Action item: Extend the article on Lagerald Vick's signing with Kansas, starting right after its last sentence.

-- Text excerpt follows --

For weeks, Bill Self had to watch what he said.
He expected that Lagerald Vick would become a member of Kansas’ 2015 recruiting class. That was always the plan. It was the reason the Jayhawks had pursued Vick, a shooting guard from Memphis, after he decommitted from SMU earlier this spring. It was the reason that Self and his staff had put so much emphasis on Vick’s official visit in mid May, hitting it off with Vick’s mother, La La, during the weekend trip to Lawrence.
Vick would verbally commit to Kansas on May 17, just days after the weekend visit. But still, Self had to remain quiet. Vick had pondered attending prep school next year. He had to wait on some academic paperwork. He had to make sure that re-classifying back to his original 2015 recruiting class was the right decision. And NCAA rules prohibited Self was speaking of Vick’s future.
“The whole thought with Lagerald was that he would reclassify and become a 2015 (signee),” Self said. “(But) we knew he’s talented enough that if he stayed a 2016, we’d wait on him.”
In the end, Self won’t have to wait another year to coach Vick at Kansas. On Tuesday afternoon, Vick ended the waiting game, signing an official grant-in-aid agreement and joining the Jayhawks’ 2015 recruiting class.
“We were cautious not to say too much, too soon,” Self said in a release announcing Vick’s signing. “He’s officially signed and a member of the 2015 recruiting class.”
With the addition of Vick, along with Monday’s signing of transfer big man Dwight Coleby of Mississippi, the Jayhawks have 13 scholarship players on the roster, the max for Division I men’s basketball programs. With the addition of Vick, the Jayhawks have added more depth to the perimeter and, according to Self, scooped up a high-level athlete with potential to grow into an impact player during his college career.
“Lagerald is a terrific athlete that is going to become a terrific basketball player,” Self said.
At 6-foot-5, Vick averaged 24.0 points, 8.0 rebounds and 5.2 assists per game as a senior at Douglass High in Memphis. He also excelled for the AAU program Team Thad, shooting up the national recruiting rankings while competing on the spring Under Armour circuit. Talent evaluators raved about his blend of size, athleticism and offensive efficiency. Kentucky coach John Calipari showed interest. Vick also visited K-State. Self won the recruiting battle.

-- Text excerpt concluded --
-- Record excerpts follows --

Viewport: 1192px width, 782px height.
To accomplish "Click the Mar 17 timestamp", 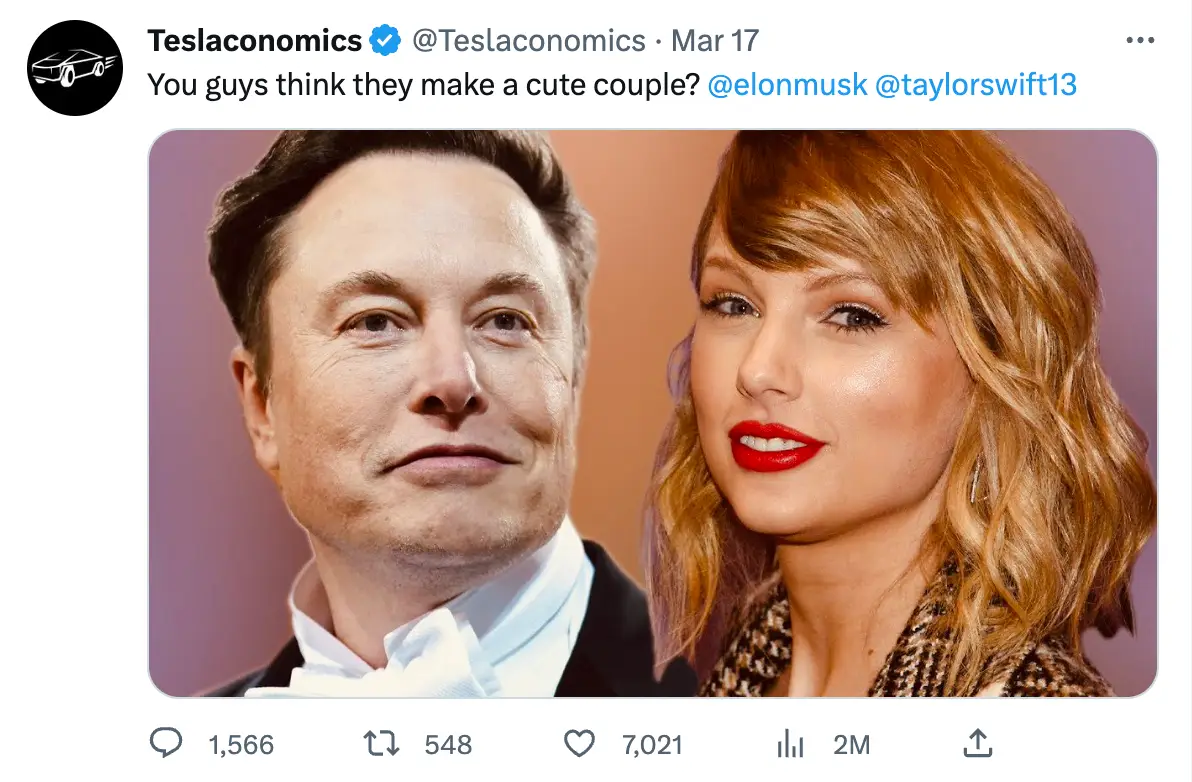I will pos(715,41).
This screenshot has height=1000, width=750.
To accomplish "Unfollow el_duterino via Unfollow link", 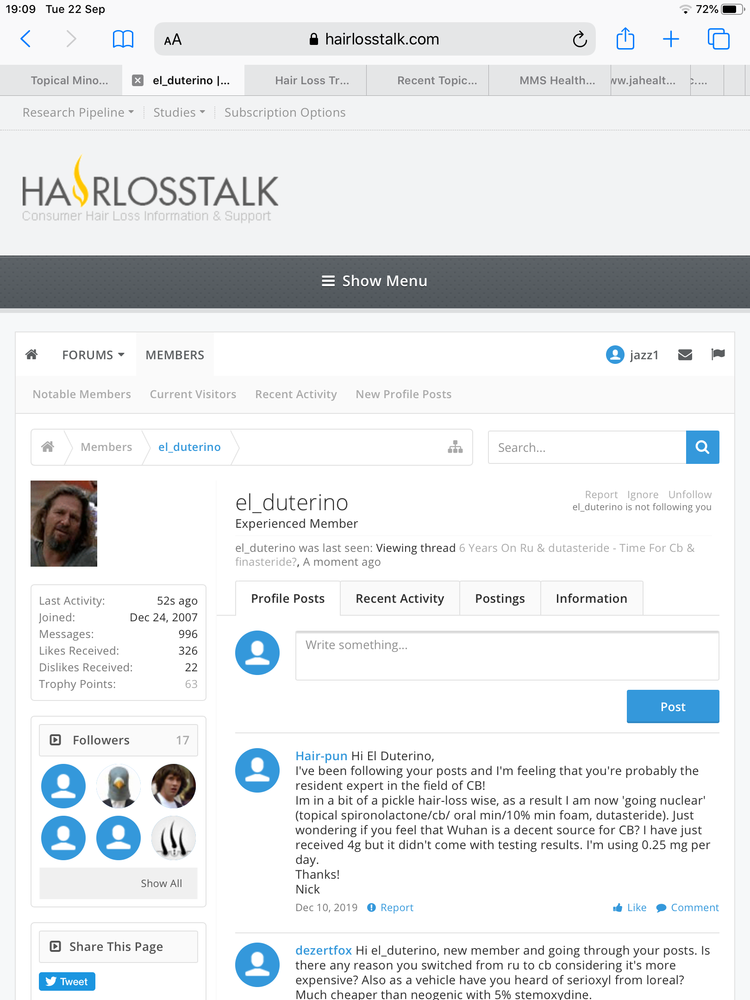I will [x=690, y=494].
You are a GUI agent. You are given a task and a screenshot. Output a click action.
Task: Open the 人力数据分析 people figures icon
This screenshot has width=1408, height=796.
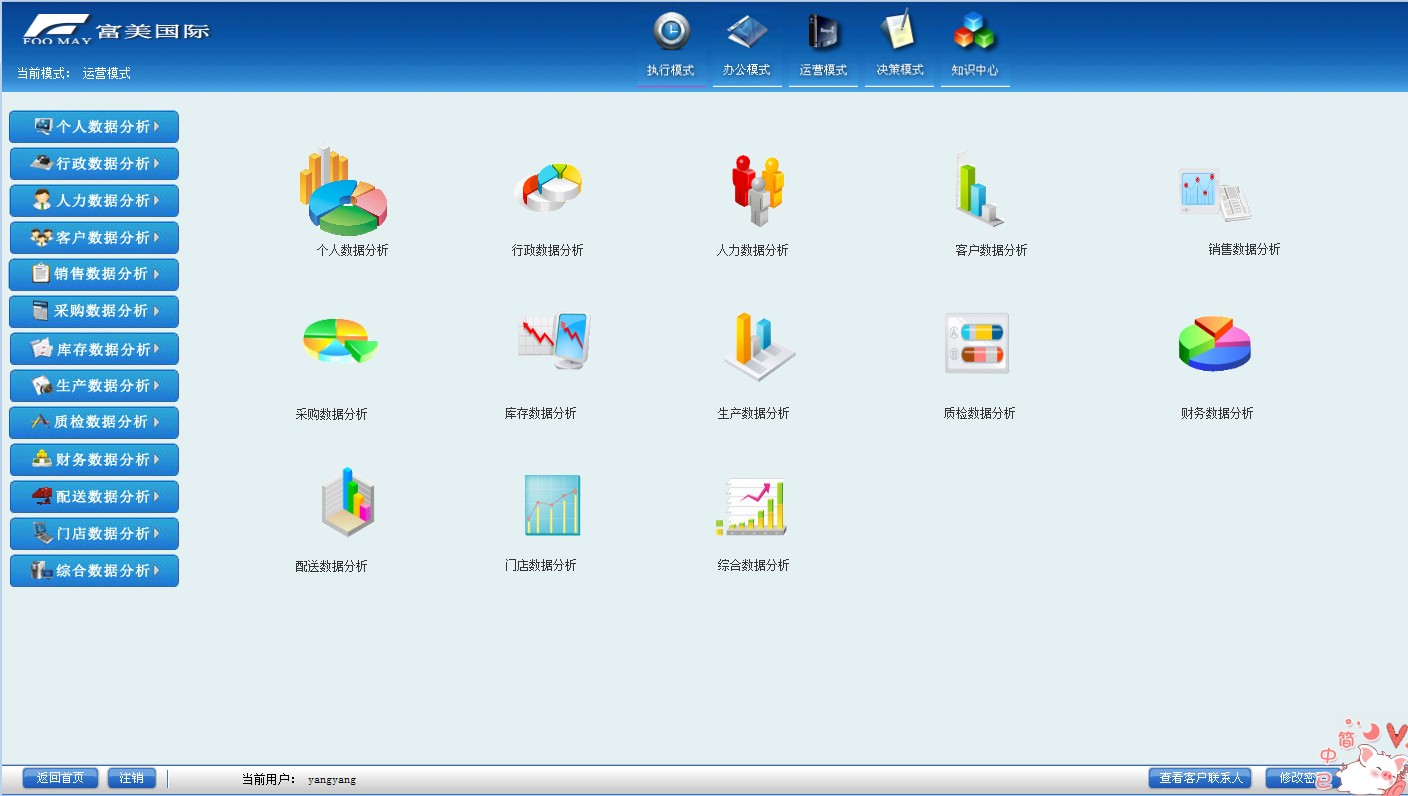pos(756,190)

-- Record excerpts concluded --

Response to the exercise:
“He’s got great size for a guard and has tremendous quickness and explosiveness for his size,” Self said. “We think he can be a guy that can get his own shot, but also force a lot of help by driving the ball and could be an elite defender in time.”
In the short term, Vick will enter a crowded situation in the backcourt, with returning guards Frank Mason, Wayne Selden and Devonte’ Graham expected to log plenty of minutes next season. The Jayhawks also have sophomore guard Svi Mykhailiuk and junior wing Brannen Greene returning, but Vick should get an opportunity to see some time this summer in the World University Games. Mykhailiuk, a native of Ukraine, is not eligible to play, while Greene will miss the tournament while recovering from offseason hip surgery. Kansas will also have the services of SMU guard Nic Moore during the tournament, but Vick will have a chance to impress.
“(He’s) a really good player offensively,” said Norton Hurd, who coached Vick for Team Thad on the spring and summer circuits. “He’s got to go in there, work his (butt) off. But talentwise, he’s got it. His second year, I can see him having a Ben McLemore-type year, and I see some Ben McLemore in his game.”
For Self, perhaps the comparisons can wait. On Tuesday, he was just happy he could finally talk about his newest shooting guard.
“Although we’ve only known Lagerald and his mother (La La) for a couple of months, we really connected on their visit to Lawrence,” Self said. “I not only think we’ll have a great time coaching Lagerald, but I think we’ll also have a lot of fun with mom being part of our family.”